# [Stated problem]
Write out again, word for word, the lines of the entries from the line with "This screenshot has height=800, width=1280." to the line with "tap(64, 44)", including both of those lines.

========

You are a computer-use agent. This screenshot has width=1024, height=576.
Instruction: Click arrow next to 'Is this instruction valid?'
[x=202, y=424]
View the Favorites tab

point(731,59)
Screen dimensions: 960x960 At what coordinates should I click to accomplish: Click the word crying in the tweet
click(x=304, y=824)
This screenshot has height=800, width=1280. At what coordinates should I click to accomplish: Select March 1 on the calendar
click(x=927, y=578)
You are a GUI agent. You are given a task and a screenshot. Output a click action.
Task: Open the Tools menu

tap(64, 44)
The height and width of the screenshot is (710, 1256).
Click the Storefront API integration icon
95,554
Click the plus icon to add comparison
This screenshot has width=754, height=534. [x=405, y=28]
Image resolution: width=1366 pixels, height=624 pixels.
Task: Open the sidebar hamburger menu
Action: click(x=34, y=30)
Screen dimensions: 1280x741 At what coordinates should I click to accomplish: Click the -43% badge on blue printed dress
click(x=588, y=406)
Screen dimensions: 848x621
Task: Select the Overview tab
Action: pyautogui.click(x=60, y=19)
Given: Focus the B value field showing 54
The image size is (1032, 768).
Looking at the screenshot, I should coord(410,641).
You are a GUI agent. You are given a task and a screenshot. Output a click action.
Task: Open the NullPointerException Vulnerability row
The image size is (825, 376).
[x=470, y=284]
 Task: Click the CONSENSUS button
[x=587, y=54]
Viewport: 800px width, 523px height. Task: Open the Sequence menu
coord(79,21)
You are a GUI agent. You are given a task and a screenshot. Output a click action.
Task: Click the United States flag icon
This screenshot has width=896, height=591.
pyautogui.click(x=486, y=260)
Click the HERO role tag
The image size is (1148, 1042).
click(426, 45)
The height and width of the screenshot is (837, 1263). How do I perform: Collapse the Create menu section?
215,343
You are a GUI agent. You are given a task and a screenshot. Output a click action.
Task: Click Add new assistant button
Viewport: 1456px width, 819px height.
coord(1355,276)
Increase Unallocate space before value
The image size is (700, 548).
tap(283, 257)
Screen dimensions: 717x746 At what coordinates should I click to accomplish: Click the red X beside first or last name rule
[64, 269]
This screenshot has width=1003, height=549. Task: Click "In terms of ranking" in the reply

========

# [The answer]
This screenshot has height=800, width=1280. At what coordinates should I click to accomplish: Select March 1 on the calendar
click(x=927, y=578)
You are a GUI agent. You are given a task and a screenshot. Output a click action.
Task: Open the Tools menu

tap(64, 44)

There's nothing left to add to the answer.